INSTRUCTIONS FOR THE TASK -
Lines to restate from the data below: from the one containing "Given: Expand the" to the one containing "Open the Comments pane", both included. Give them again exactly, and only them.
──────── SUPPLIED INFORMATION
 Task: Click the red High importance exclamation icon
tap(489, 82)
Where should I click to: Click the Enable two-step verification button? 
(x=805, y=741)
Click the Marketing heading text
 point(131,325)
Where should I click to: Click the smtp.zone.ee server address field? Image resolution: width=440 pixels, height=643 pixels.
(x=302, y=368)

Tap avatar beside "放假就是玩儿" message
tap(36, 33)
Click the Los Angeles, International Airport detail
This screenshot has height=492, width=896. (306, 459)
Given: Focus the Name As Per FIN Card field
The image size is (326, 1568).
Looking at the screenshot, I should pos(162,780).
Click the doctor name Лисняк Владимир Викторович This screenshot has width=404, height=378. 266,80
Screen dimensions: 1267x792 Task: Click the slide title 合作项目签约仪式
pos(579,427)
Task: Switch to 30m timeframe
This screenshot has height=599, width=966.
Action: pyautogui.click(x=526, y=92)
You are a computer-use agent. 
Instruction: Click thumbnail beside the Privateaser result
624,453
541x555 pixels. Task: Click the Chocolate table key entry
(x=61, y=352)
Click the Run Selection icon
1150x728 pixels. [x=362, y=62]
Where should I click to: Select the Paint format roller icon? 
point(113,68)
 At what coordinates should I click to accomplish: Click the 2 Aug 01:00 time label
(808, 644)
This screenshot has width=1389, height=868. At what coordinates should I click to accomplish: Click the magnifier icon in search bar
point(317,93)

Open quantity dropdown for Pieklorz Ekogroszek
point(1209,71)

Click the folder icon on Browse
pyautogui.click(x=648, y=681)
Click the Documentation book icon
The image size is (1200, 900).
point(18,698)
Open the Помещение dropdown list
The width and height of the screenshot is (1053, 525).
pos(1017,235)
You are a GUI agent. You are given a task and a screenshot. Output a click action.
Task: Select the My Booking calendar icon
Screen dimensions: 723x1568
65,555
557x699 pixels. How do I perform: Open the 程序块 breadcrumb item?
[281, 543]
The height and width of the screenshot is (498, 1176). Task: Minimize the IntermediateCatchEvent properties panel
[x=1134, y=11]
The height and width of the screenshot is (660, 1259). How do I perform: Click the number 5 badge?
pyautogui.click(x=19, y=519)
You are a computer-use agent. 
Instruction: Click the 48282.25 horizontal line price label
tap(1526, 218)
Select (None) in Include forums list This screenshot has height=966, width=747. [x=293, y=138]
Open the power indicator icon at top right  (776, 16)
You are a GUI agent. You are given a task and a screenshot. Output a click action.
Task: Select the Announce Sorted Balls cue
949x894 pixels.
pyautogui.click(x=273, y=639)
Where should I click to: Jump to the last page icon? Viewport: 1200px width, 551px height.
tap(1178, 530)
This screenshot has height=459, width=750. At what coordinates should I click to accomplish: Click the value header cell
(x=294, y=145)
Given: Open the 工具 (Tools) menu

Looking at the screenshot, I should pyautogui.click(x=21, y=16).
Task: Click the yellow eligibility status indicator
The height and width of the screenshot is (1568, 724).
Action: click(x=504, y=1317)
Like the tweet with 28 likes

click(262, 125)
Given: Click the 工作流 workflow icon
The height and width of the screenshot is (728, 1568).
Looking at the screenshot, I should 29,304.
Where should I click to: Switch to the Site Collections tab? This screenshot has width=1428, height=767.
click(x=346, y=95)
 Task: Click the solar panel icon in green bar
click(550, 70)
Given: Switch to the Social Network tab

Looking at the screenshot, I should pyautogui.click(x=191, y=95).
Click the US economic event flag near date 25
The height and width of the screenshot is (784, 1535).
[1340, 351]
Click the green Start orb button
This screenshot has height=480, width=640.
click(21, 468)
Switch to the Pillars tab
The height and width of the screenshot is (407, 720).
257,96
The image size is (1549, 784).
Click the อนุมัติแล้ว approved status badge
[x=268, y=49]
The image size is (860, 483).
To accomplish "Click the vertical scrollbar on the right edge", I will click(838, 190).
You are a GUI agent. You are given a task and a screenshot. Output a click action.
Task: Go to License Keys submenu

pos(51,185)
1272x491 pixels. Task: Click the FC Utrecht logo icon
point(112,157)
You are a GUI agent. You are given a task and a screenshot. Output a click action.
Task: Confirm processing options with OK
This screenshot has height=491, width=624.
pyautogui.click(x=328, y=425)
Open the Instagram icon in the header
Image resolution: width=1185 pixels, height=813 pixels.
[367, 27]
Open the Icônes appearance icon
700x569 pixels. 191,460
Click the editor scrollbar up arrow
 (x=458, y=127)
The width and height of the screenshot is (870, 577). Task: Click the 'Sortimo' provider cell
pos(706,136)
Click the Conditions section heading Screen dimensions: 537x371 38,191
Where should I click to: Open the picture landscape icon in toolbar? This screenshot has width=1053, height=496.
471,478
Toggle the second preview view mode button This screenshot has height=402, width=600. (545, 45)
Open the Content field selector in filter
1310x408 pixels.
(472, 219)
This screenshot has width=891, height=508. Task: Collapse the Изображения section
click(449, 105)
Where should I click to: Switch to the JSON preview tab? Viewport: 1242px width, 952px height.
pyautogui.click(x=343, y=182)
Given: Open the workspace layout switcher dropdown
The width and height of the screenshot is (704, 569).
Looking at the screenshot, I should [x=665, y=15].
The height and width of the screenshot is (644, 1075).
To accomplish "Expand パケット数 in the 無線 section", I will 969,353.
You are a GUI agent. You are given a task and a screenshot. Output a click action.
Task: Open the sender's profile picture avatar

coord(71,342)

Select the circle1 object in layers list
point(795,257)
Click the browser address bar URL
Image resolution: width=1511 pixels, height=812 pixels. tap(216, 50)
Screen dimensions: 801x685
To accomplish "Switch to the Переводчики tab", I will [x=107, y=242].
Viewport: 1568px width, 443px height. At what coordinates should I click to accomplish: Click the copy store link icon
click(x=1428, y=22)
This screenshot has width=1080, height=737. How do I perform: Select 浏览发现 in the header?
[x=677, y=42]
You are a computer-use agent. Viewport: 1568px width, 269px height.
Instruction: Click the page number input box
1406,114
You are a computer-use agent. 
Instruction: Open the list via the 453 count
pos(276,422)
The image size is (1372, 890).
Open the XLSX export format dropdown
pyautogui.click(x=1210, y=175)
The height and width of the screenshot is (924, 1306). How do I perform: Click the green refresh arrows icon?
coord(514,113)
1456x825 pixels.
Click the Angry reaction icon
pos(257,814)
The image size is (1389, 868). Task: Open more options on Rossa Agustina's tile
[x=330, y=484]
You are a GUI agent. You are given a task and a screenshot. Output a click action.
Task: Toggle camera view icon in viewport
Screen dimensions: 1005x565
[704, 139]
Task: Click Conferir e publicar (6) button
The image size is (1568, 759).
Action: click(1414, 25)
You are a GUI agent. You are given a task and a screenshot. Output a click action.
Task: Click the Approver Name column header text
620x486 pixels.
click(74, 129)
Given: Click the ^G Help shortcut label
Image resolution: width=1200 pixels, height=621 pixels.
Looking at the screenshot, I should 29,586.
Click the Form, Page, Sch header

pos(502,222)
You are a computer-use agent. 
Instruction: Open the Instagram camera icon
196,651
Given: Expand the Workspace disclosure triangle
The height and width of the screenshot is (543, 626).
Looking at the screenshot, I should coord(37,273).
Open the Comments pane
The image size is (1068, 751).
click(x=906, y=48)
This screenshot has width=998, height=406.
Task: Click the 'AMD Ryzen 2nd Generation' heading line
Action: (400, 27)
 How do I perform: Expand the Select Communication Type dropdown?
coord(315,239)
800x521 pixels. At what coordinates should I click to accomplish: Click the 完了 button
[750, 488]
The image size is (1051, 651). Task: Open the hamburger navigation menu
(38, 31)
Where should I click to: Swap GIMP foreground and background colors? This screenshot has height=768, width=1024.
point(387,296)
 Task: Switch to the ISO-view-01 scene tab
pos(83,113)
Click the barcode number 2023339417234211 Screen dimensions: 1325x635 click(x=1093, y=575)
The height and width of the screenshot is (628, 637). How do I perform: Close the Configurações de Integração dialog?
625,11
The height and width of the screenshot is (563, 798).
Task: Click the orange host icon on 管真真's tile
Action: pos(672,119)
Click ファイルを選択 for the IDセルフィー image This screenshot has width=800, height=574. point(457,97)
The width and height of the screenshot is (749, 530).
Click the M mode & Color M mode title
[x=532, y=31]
────────────────
RESPONSE -
Given: Expand the Workspace disclosure triangle
The height and width of the screenshot is (543, 626).
Looking at the screenshot, I should coord(37,273).
Open the Comments pane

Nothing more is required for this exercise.